> [TASK REQUIREMENTS]: The data should be printed in full, character for character.

= Beginning of Section =

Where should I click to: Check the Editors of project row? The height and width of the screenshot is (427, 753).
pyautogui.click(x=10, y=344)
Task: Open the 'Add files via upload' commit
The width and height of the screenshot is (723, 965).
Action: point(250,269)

= End of Section =

> [EXERCISE RESPONSE]:
Where should I click to: Check the Editors of project row? The height and width of the screenshot is (427, 753).
pyautogui.click(x=10, y=344)
Task: Open the 'Add files via upload' commit
The width and height of the screenshot is (723, 965).
Action: point(250,269)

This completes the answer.